PR-Mitarbeiter von Kurz wechselten kurz vor der Razzia ihre Diensthandys aus
Oktober 2021. Mehrere enge Mitarbeiter von Sebastian Kurz sollen neue Handys bekommen haben. Darunter auch sein damaliger Pressesprecher Johannes Frischmann und sein Medienbeauftragter Gerald Fleischmann. Wenige Tage später findet im Kanzleramt und in der ÖVP-Zentrale die große Razzia statt.

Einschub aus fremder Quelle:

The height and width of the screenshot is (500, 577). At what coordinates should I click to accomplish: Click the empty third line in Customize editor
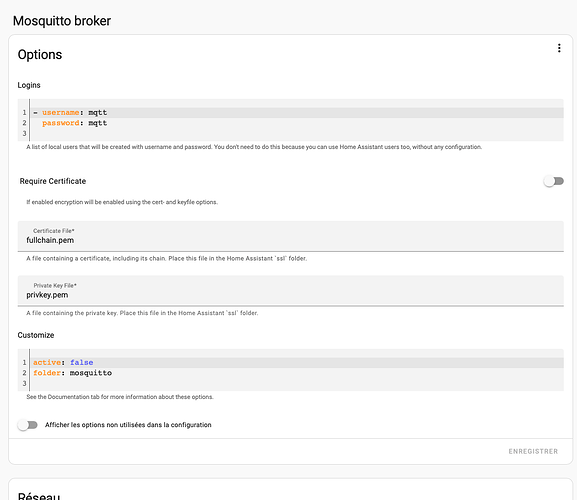(x=296, y=383)
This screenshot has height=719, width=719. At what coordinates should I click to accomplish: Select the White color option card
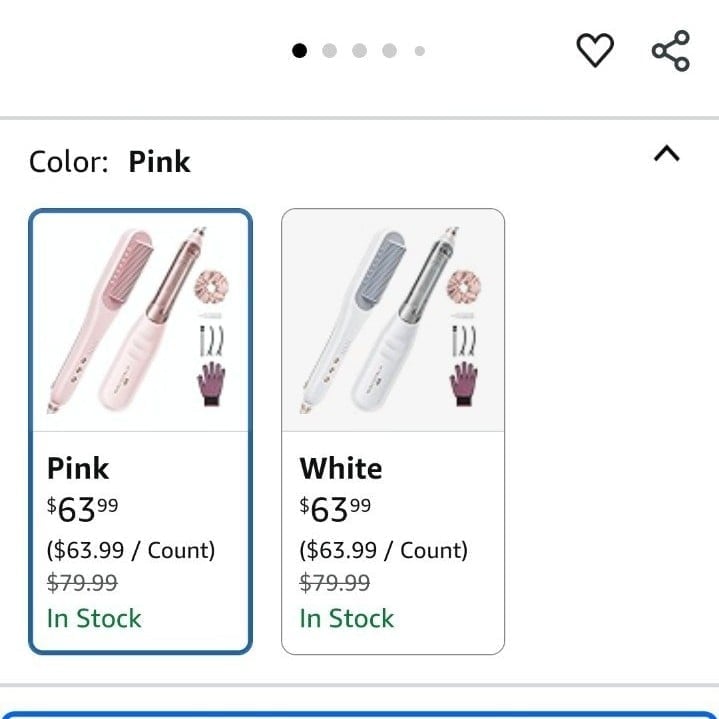click(x=393, y=431)
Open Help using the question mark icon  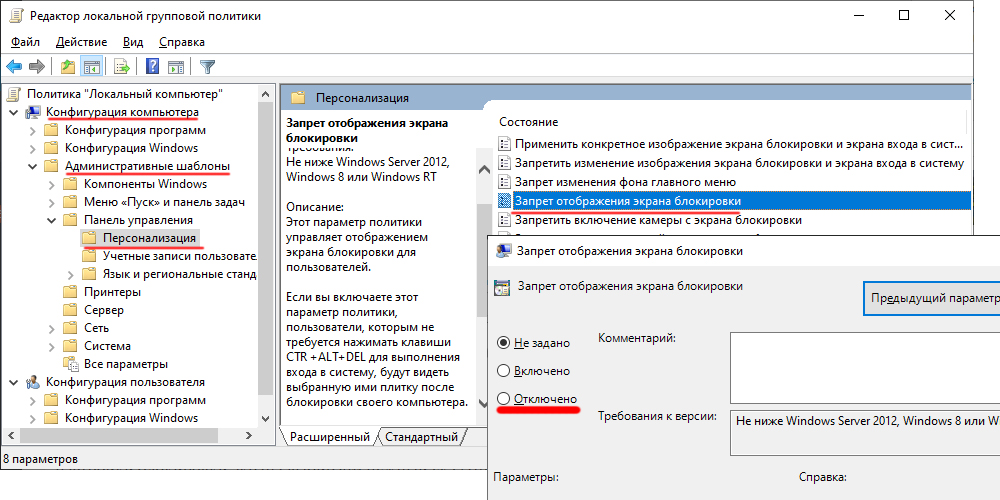tap(153, 67)
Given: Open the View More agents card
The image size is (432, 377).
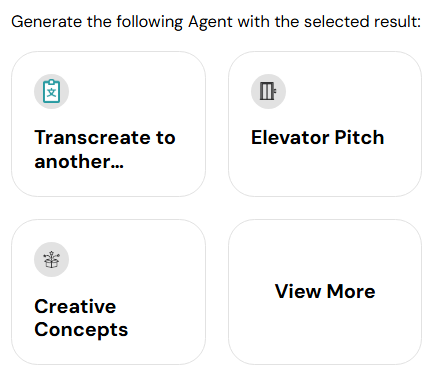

Meinungsforscherin Sabine Beinschab löschte am Abend vor der Hausdurchsuchung Chats mit Beschuldigten
Oktober 2021. Die Meinungsforscherin Sabine Beinschab – sie soll laut Verdacht der Staatsanwaltschaft Umfragen für die ÖVP gefälscht haben – tippt folgenden Suchbegriff in ihr Handy: „iCloud löschen iPhone 6“. Wenige Tage später findet eine Hausdurchsuchung bei ihr statt. Noch am Vorabend soll sie außerdem Chats mit anderen Beschuldigten in der Inseraten-Affäre gelöscht haben.